Like I said, lots of stuff from the new album, which I won't list off, but overall a fantastic show. Hope they stay on the road a while with this one and maybe come back through town.

Tuesday, June 10, 2008

In Case You Were Wondering

Yes, that is DeVotchKa you hear playing in the background of this split-screen commercial with Kobe Bryant and Kevin Garnett. It is from the song "A New World" on their new album A Mad and Faithful Telling.

Apparently the directors for this video are Valerie Faris and Jonathan Dayton, the same folks who brought you Little Miss Sunshine. See for yourself here.

To all you kids out there, this is a good lesson regarding the fact that once you are "in" the biz, you are definitely "in" the biz, and the way things go these days, you are going to make more money licensing songs here and there than you will on album sales (see also Avett Brothers' music on Friday Night Lights TV series).

Nashville Star

So I guess my street cred is completely blown by talking about this, but yes, I did watch the NBC premiere of Nashville Star last night. Overall, it is a little bit addictive, but also frustrating when you remember that mainstream country music quit being country music a long time ago. Therefore I'm not even sure this show can be watched in the context of being about country music.

Of the judges, you have:

Jewel - the once-indie singer songwriter from Alaska, who is probably the best of the 3 judges, but... when was she ever country? Maybe she was selected because she's still in a relationship with Ty Murray?

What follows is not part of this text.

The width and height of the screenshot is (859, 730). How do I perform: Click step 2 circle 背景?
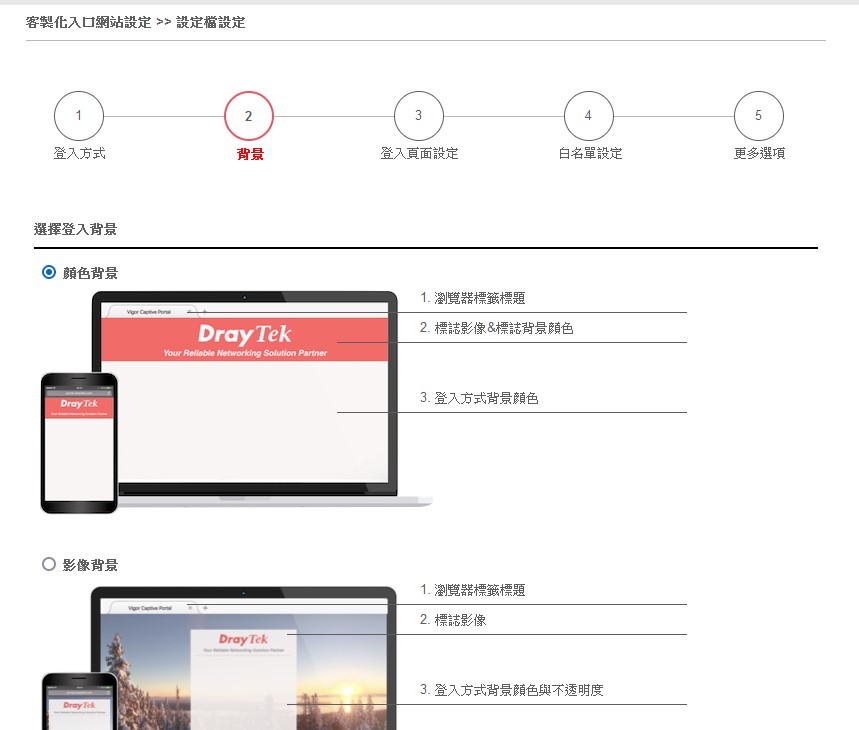249,116
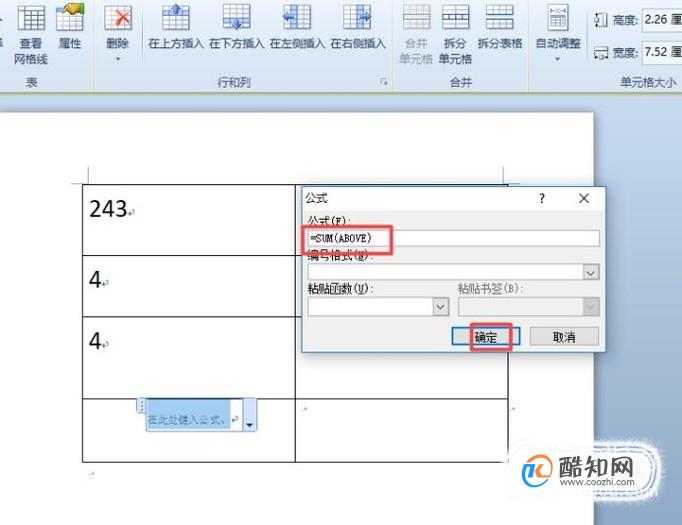Click the formula input field =SUM(ABOVE)
Image resolution: width=682 pixels, height=525 pixels.
(x=454, y=238)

John Rich - of Big and Rich infamy, who was never country and seems to be the newest reality show diva.

Jeffrey Steele - A Nashville factory songwriter that never had a good song as far as I can find, but is clearly a part of the Music Row machine and makes lots of money and gets "trendy" tattoos.

Highlights in my opinion were Gabe Garcia singing "All My Exes Live in Texas," which the judges actually liked even though they forgot about George Strait and real country music a long time ago. I'm surprised they didn't ask who sang the song originally.

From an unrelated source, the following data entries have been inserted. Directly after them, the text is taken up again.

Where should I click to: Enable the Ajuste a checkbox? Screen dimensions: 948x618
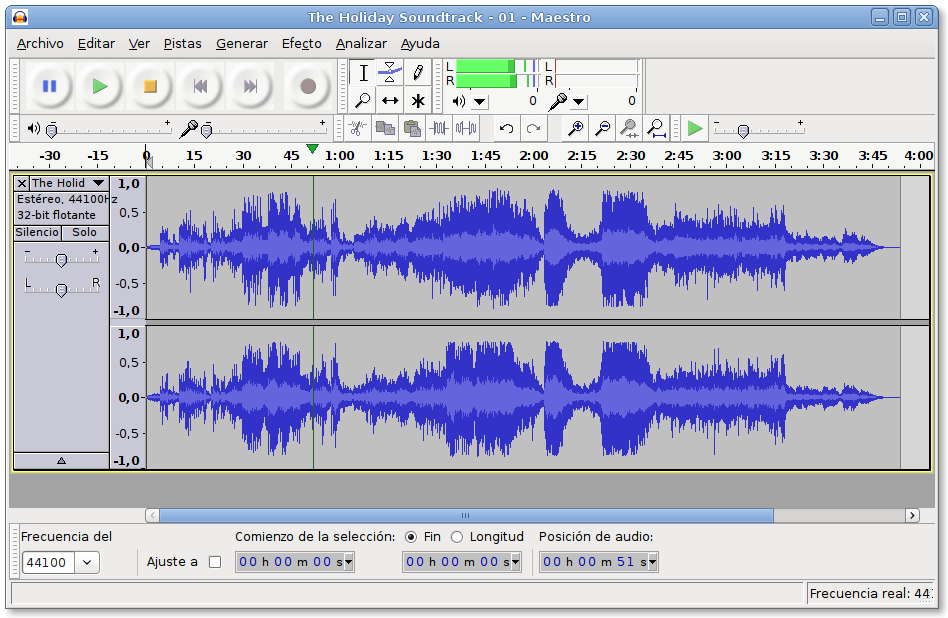[215, 561]

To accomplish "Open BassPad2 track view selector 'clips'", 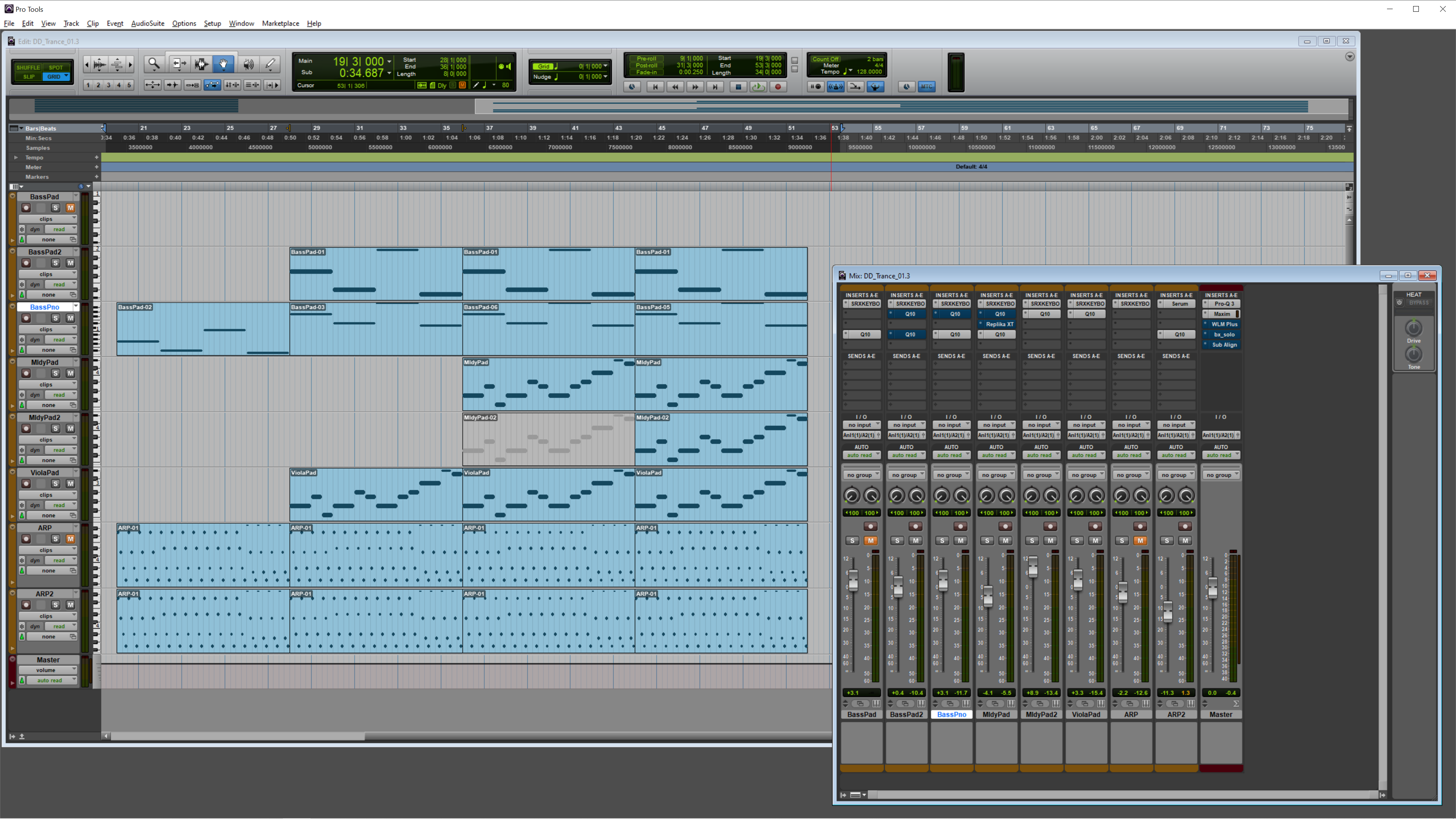I will (47, 274).
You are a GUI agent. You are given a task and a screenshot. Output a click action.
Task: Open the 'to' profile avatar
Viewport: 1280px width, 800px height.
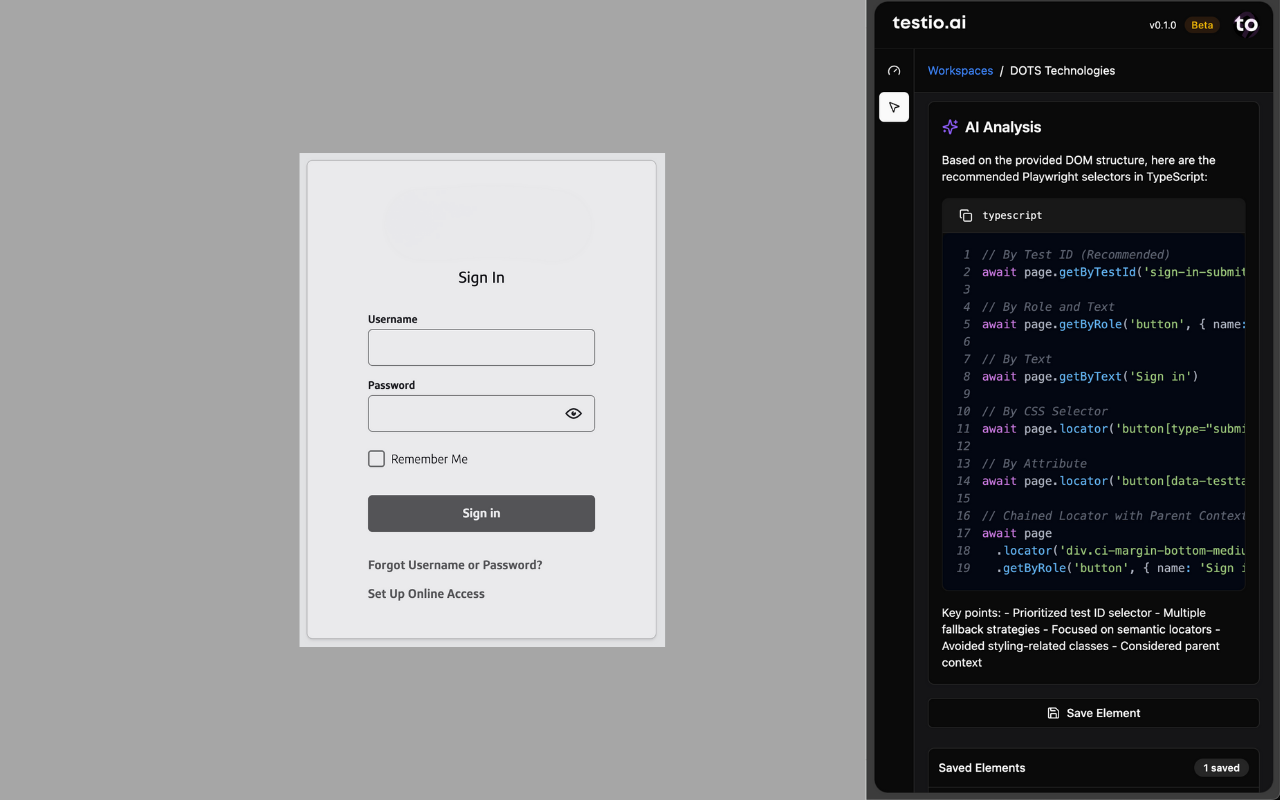click(x=1246, y=25)
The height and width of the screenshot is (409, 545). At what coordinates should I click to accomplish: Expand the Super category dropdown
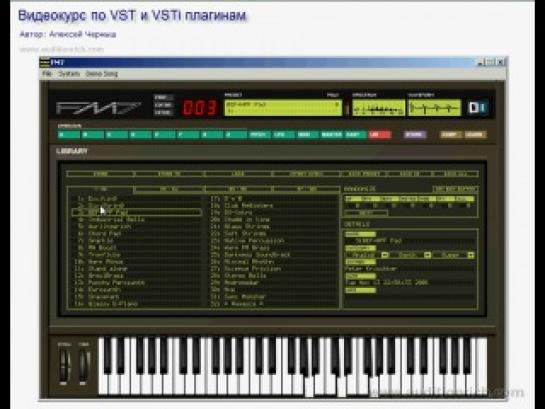[471, 255]
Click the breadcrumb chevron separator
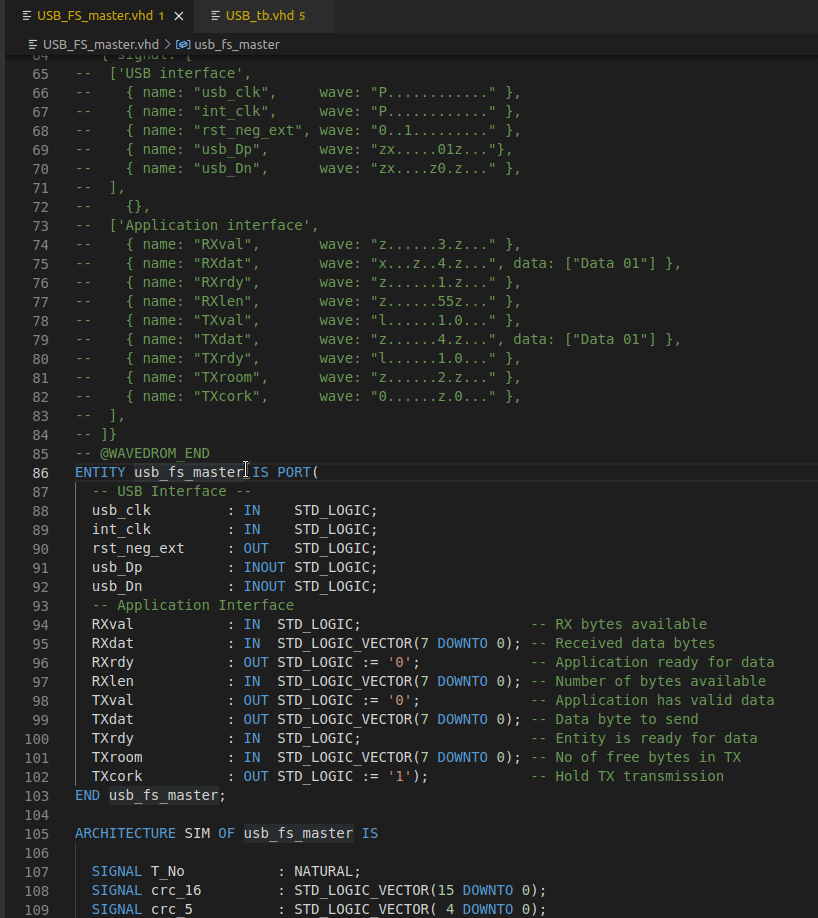This screenshot has height=918, width=818. (167, 44)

And I have to say, "Elvira" by the trio Third Town, was pretty solid. While these guys are kind of suspect, I appreciated the Kenny Rogers/Oak Ridge Boys nod here, and thought it was a great choice, even though the judges have never heard classic country music and were kind of dumbfounded.

The "Stand by Your Man" performance was, I think, the only other classic country song, and it was hit and miss. The performers were two young women (Laura and Sophie), and I didn't think they nailed it the first go round, but the second was pretty spot on.

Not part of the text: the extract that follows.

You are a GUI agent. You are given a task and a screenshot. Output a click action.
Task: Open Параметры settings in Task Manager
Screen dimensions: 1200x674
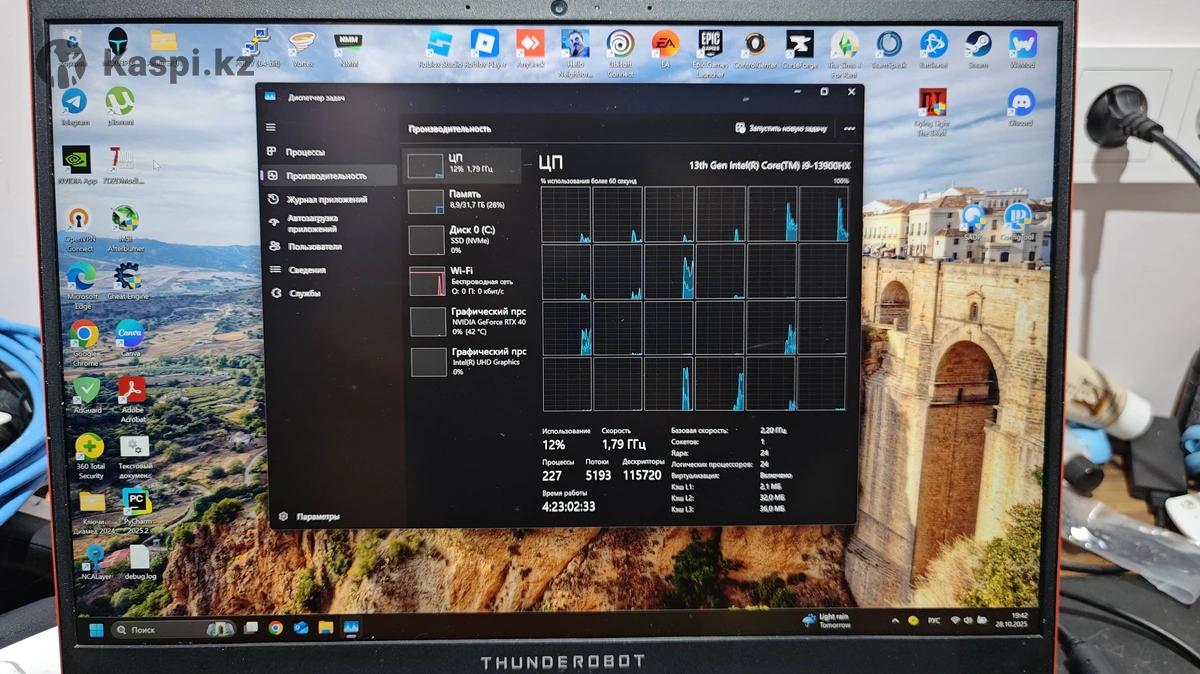tap(317, 516)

Billy Ray Cyrus needs some serious help from the producers because he comes out after every song and says something completely off about each singer. He'll say "Wow! So you two have been best friends all of your lives?" To which they answer, "We've known each other 7 years."

Pretty hilarious really. He's like someone's crazy uncle. Also reminiscent of Fred Willard, who plays the dog show commentator on Best in Show.

Since no one reads this blog, I'm also inclined to comment about the military representation in the show. They brought one enlisted person into the top 12, despite the fact that he tanked in his audition. He did a decent job in his first song on the show, but they very truly walk on eggshells around him because they know they can't criticize the military on a show with country music fans. They'll probably have to let him win for fear of seeming unpatriotic. I have no problem with the guy, but the way they treat him is a little ridiculous.

Nonetheless, if I continue to watch this show, I'm going to have to tell myself that it is not about country music. Overall, this show is about as ironic as Alan Jackson singing "Murder on Music Row" with blood on his hands (see "www.memory").